--- Input for this task ---
----

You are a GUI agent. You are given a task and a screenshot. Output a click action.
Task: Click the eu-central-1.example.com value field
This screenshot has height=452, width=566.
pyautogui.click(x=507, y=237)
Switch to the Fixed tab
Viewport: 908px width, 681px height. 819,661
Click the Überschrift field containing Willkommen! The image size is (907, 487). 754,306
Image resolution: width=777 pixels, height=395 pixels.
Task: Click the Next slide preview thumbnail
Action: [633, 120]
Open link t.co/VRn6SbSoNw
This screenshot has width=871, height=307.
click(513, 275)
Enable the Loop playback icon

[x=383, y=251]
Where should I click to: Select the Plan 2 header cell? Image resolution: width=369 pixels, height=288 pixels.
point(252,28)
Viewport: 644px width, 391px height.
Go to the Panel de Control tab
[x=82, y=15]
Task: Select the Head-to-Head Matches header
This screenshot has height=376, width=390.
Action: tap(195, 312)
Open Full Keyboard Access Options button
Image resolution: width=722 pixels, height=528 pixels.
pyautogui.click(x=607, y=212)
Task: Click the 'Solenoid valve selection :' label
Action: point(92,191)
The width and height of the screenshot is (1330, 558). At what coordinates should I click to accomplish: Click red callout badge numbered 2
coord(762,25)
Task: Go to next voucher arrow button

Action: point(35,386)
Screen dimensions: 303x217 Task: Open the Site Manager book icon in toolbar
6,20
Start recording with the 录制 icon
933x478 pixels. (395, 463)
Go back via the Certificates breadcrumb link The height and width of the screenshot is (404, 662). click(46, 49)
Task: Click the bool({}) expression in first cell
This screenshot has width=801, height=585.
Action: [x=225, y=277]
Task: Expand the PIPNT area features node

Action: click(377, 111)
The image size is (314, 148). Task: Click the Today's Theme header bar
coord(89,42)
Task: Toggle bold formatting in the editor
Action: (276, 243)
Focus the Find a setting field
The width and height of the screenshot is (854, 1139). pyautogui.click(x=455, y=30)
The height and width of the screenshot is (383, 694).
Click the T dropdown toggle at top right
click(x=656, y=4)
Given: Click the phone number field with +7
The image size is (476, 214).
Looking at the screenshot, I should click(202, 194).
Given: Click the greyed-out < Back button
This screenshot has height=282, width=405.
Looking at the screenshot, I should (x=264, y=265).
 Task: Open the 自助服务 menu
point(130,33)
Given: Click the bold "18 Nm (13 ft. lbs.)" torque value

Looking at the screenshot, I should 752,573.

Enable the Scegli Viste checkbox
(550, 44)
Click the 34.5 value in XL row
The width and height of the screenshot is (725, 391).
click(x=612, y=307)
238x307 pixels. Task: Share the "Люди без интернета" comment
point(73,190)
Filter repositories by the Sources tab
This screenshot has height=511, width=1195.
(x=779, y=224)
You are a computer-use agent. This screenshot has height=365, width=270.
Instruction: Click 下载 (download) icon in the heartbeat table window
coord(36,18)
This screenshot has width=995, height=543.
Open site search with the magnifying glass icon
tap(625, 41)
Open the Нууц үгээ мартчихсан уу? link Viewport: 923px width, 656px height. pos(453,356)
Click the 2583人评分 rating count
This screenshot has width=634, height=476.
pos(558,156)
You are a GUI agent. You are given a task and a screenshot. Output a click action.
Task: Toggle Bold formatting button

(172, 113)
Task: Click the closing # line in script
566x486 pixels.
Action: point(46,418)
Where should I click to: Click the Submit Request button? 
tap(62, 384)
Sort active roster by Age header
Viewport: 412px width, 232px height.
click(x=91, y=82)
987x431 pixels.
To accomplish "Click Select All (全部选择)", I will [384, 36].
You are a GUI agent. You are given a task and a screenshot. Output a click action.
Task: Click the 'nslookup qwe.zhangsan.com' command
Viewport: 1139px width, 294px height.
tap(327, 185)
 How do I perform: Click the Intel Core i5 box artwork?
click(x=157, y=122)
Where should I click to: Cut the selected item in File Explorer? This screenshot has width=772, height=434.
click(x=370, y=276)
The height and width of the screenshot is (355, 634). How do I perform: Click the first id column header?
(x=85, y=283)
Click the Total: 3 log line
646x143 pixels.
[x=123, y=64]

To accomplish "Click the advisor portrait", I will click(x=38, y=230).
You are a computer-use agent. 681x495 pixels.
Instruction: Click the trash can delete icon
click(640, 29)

----

Scan the material above for the string "computer". Copy each line that holds it.

You are a computer-use agent. This screenshot has height=365, width=270.
You are a computer-use agent. 681x495 pixels.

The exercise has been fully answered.